Another myth has popped up as of late and has started fooling internet denizens everywhere. Snopes reported that the story seems to resemble a copypasta meme written for humor and explains how Gustav Pepsi, the fictitious original owner of Pepsico, created a rat poison that either outright killed the pests or made them violent and angry. The fake origin story goes on to explain how a cold month in 1896 killed a large portion of rats and caused sales of the fake poison to plummet. Gustav Pepsi then went on to "dispose of the excess stock by bottling and selling it to humans," according to the internet meme. "In the endeavor, he was guided by his corporate philosophy that 'all our customers deserve to die' and 'laws aren't real.'" If that story sounds farfetched, that's because it most certainly is. The true story of how Pepsi began is much more down to earth.

How Pepsi actually started

In actuality, Caleb Bradham founded Pepsico in New Bern, North Carolina after creating a soda he called Pepsi-Cola made from ingredients like sugar, water, caramel, lemon oil, kola nuts, and more, per Snopes. He trademarked his drink in 1903 and eventually moved his operations into a large office building in 1908 in New Bern, launching the birth of a company that would eventually take the beverage world by storm.

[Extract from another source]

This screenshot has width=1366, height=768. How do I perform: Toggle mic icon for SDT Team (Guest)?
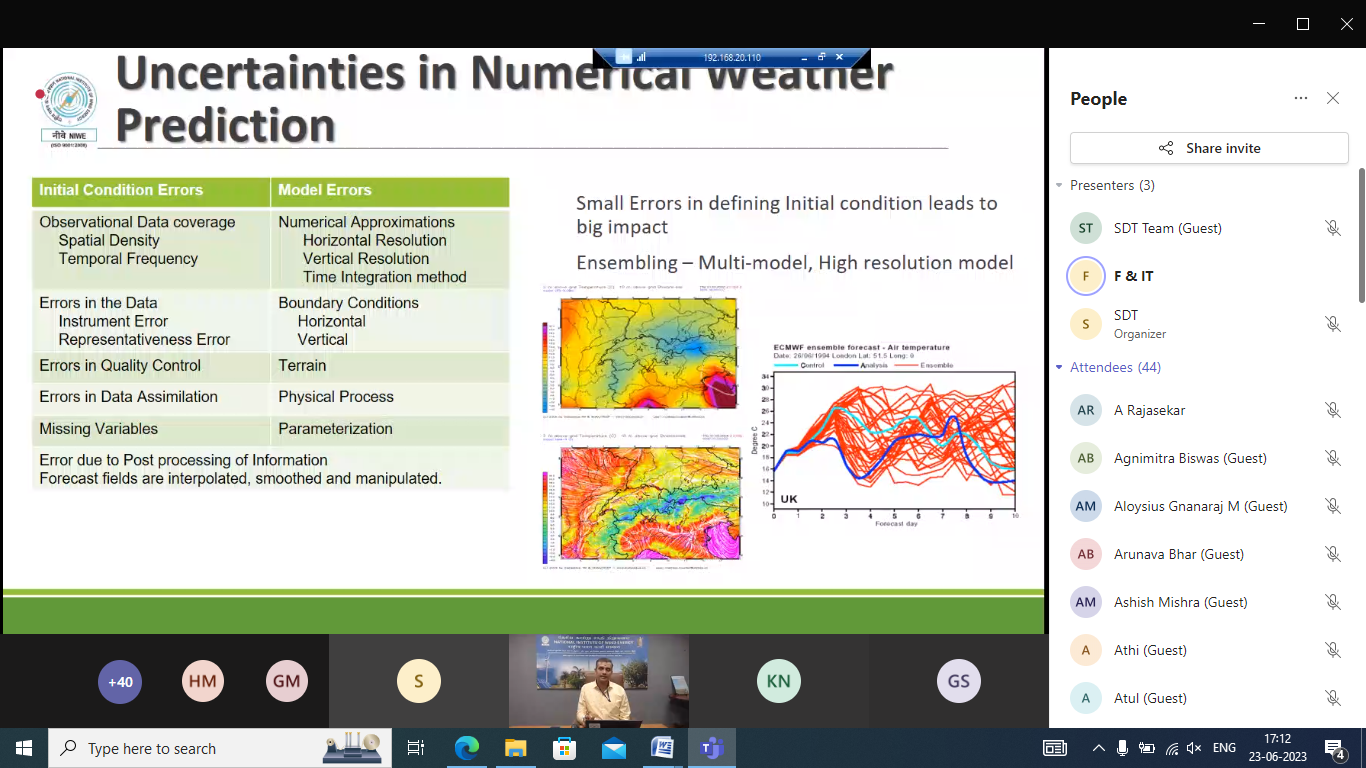(x=1332, y=228)
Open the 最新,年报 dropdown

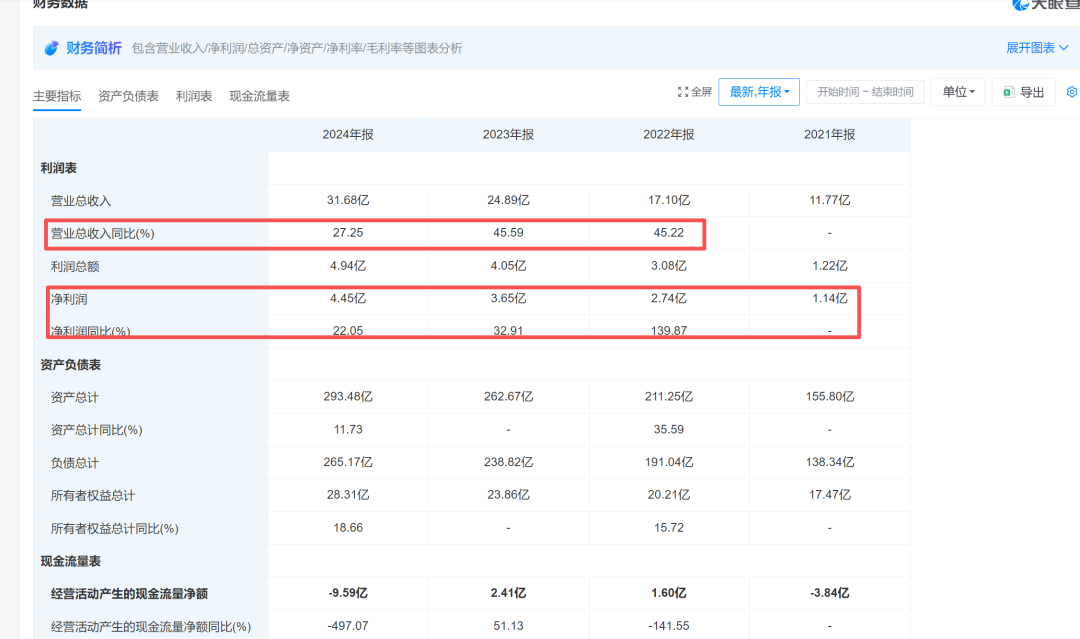pos(759,92)
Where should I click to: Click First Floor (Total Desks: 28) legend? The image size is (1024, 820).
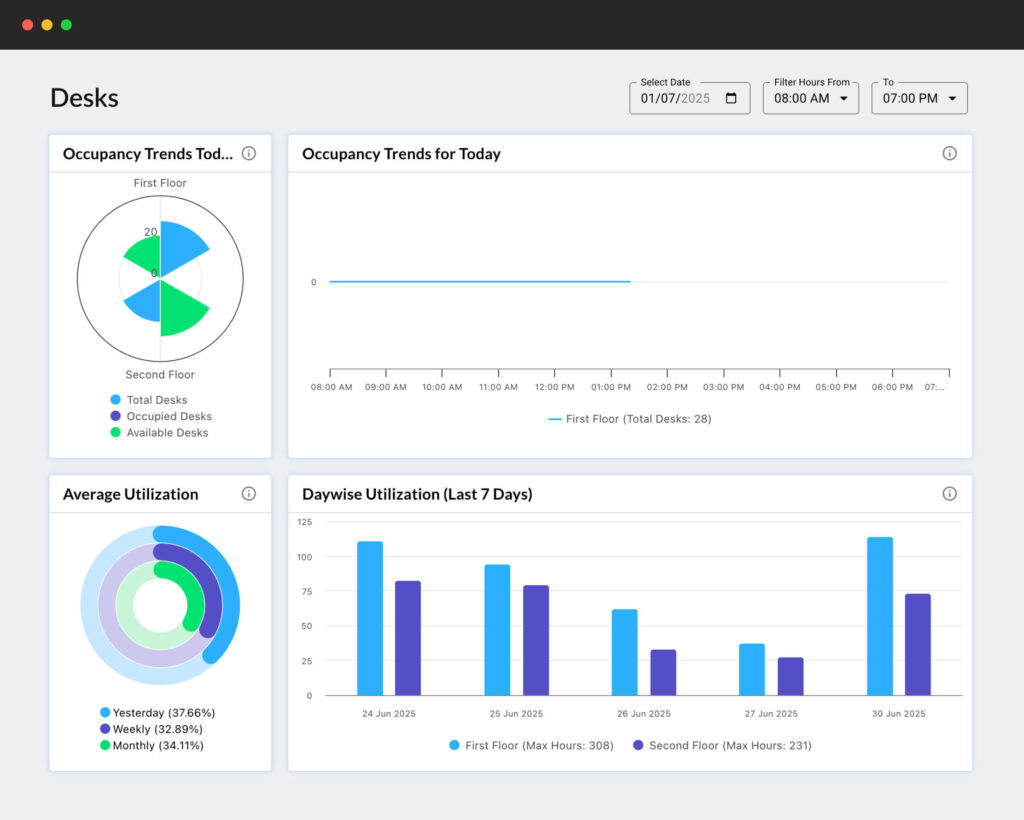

The fake history of Pepsi appears to have floated around the internet for years. A Redditor posted the story to a subreddit dedicated to fake and humorous history in 2019, while the same story appeared in a tweet back in 2017, per Twitter. Next time you see a story come your way about Gustav Pepsi and his rat poison-turned soda, make sure to enjoy the meme as a joke and not the official origin story of a massive food company that rakes in billions of dollars every year (via Statista).